2. Synthetic examples¶
Regular lattice — distinguishing visual clustering from statistical clustering¶
[9]:
bounds = (0,0,3,3)
h, v = 2, 2
lattice = spaghetti.regular_lattice(bounds, h, nv=v, exterior=True)
ntw = spaghetti.Network(in_data=lattice)
Network arc midpoints: statistical clustering¶
[10]:
midpoints = []
for chain in lattice:
(v1x, v1y), (v2x, v2y) = chain.vertices
mp = libpysal.cg.Point(((v1x+v2x)/2., (v1y+v2y)/2.))
midpoints.append(mp)
ntw.snapobservations(midpoints, "midpoints")
All observations on two network arcs: visual clustering¶
[11]:
npts = len(midpoints) * 2
xs = [0.0] * npts + [2.0] * npts
ys = list(numpy.linspace(0.4,0.6, npts)) + list(numpy.linspace(2.1,2.9, npts))
pclusters = [libpysal.cg.Point(xy) for xy in zip(xs,ys)]
ntw.snapobservations(pclusters, "pclusters")
[12]:
vertices_df, arcs_df = spaghetti.element_as_gdf(ntw, vertices=True, arcs=True)
midpoints = spaghetti.element_as_gdf(ntw, pp_name="midpoints", snapped=True)
pclusters = spaghetti.element_as_gdf(ntw, pp_name="pclusters", snapped=True)
Visual clustering¶
[13]:
numpy.random.seed(0)
kres = ntw.GlobalAutoK(ntw.pointpatterns["pclusters"], nsteps=100, permutations=100)
plot_k(kres, arcs_df, pclusters, pclusters, "pclusters", wr=[1, 1.8], scale=False)
Interpretation:
This example exhibits a high degree of clustering within 1 unit of distance followed by a complete lack of clustering, then a strong indication of clustering around 3.5 units of distance and above.
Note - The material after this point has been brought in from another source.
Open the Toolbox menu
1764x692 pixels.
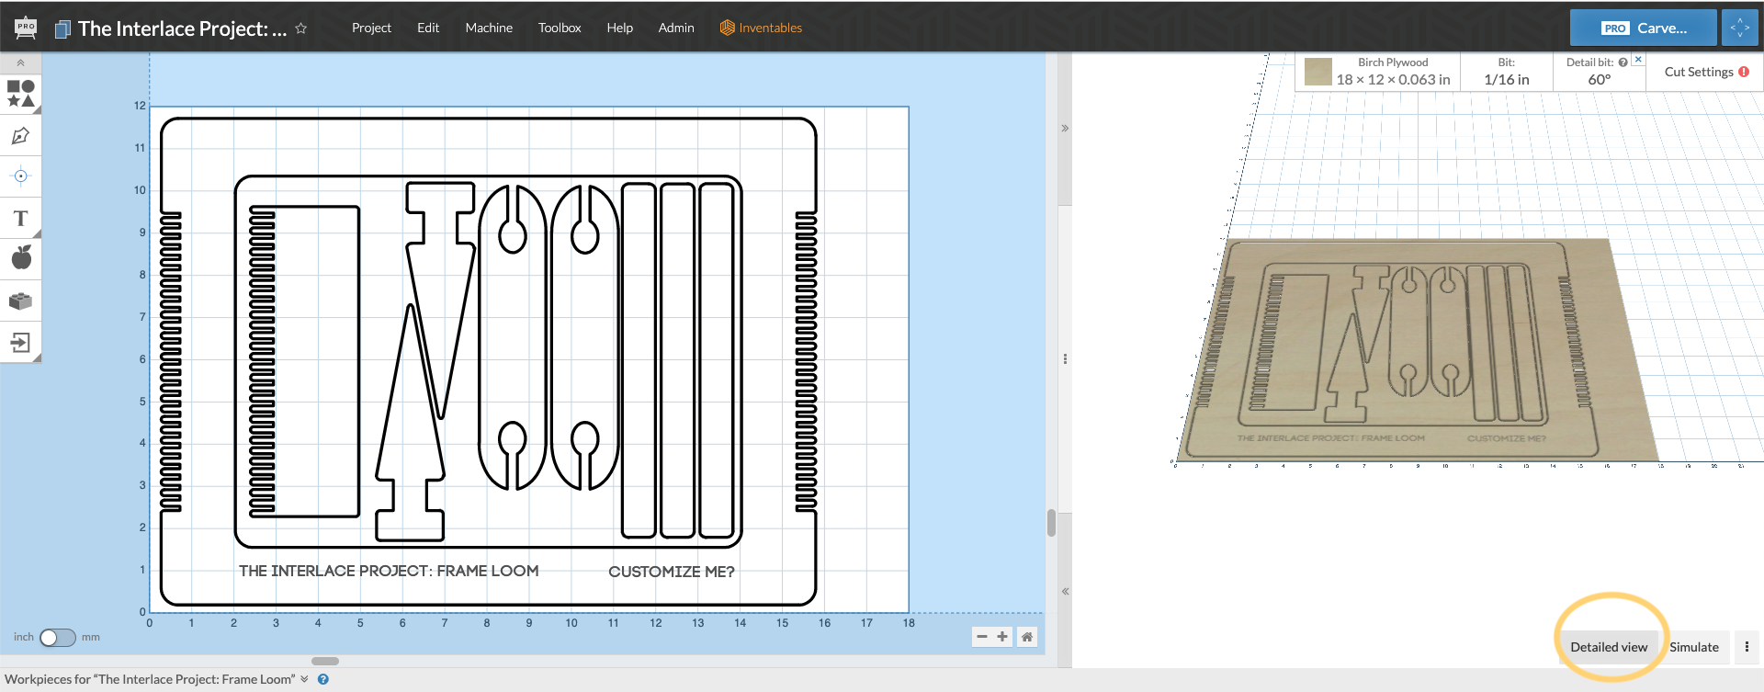[560, 28]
Both colloquilly and statistically, this pattern is clustered.
Statistical clustering¶
[14]:
numpy.random.seed(0)
kres = ntw.GlobalAutoK(ntw.pointpatterns["midpoints"], nsteps=100, permutations=100)
plot_k(kres, arcs_df, midpoints, midpoints, "midpoints", wr=[1, 1.8], scale=False)
Interpretation:
This example exhibits no clustering within 1 unit of distance followed by large increases in clustering at each 1-unit increment. After 3 units of distance, this pattern is highly clustered. Statistically speaking, this pattern is clustered, but not colloquilly.
3. Empircal examples¶
Instantiate the network from a .shp
file¶
[15]:
ntw = spaghetti.Network(in_data=libpysal.examples.get_path("streets.shp"))
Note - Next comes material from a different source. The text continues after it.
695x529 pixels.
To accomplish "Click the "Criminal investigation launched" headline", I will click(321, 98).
vertices_df, arcs_df = spaghetti.element_as_gdf(
ntw, vertices=ntw.vertex_coords, arcs=ntw.arcs
)
Associate the network with point patterns¶
[16]:
for pp_name in ["crimes", "schools"]:
pp_shp = libpysal.examples.get_path("%s.shp" % pp_name)
ntw.snapobservations(pp_shp, pp_name, attribute=True)
ntw.pointpatterns
[16]:
{'crimes': <spaghetti.network.PointPattern at 0x165388c10>,
'schools': <spaghetti.network.PointPattern at 0x16564f670>}
Empircal — schools¶
[17]:
schools = spaghetti.element_as_gdf(ntw, pp_name="schools")
schools_snapped = spaghetti.element_as_gdf(ntw, pp_name="schools", snapped=True)
[18]:
numpy.random.seed(0)
kres = ntw.GlobalAutoK(
ntw.pointpatterns["schools"],
nsteps=100,
permutations=100)
plot_k(kres, arcs_df, schools, schools_snapped, "schools")
Interpretation:
Schools exhibit no clustering until roughly 1,000 feet then display more clustering up to approximately 3,000 feet, followed by high clustering up to 6,000 feet.
Empircal — crimes¶
[19]:
crimes = spaghetti.element_as_gdf(ntw, pp_name="crimes")
crimes_snapped = spaghetti.element_as_gdf(ntw, pp_name="crimes", snapped=True)
[20]:
numpy.random.seed(0)
kres = ntw.GlobalAutoK(
ntw.pointpatterns["crimes"],
nsteps=100,
permutations=100)
plot_k(kres, arcs_df, crimes, crimes_snapped, "crimes")
Interpretation:
There is strong evidence to suggest crimes are clustered at all distances along the network, but more so within several feet of each other and at 10,000 feet.